**INSTRUCTIONS TO FOLLOW:** Beginning with the line that contains "The image size", copy each subsequent line of the data below through the last one, including both ends but not the pictures.

**RECORDS FOR THE TASK:**
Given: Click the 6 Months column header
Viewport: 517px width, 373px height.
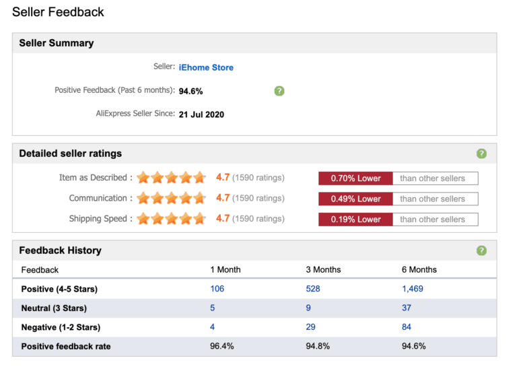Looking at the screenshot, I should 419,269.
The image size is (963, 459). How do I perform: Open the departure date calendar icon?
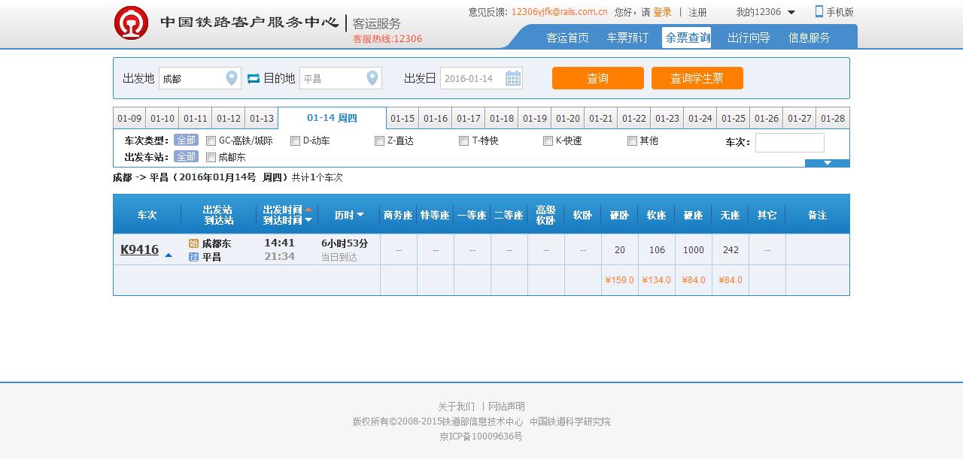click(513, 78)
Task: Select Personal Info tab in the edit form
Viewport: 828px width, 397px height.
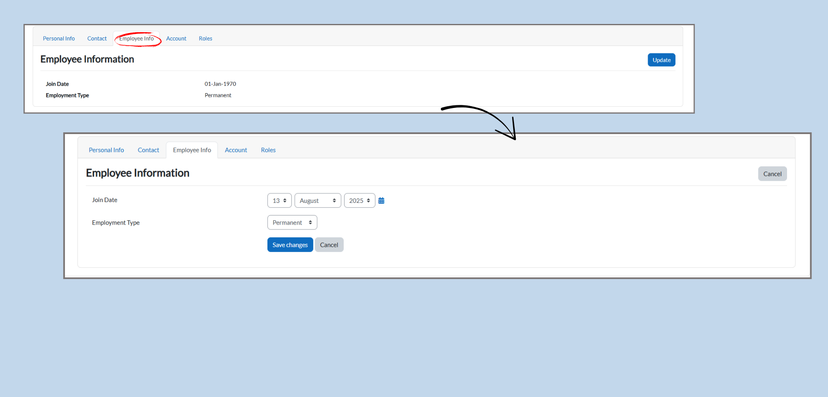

**ANSWER SPACE:**
The image size is (963, 459). How do I perform: Open the departure date calendar icon?
click(513, 78)
Task: Select Personal Info tab in the edit form
Viewport: 828px width, 397px height.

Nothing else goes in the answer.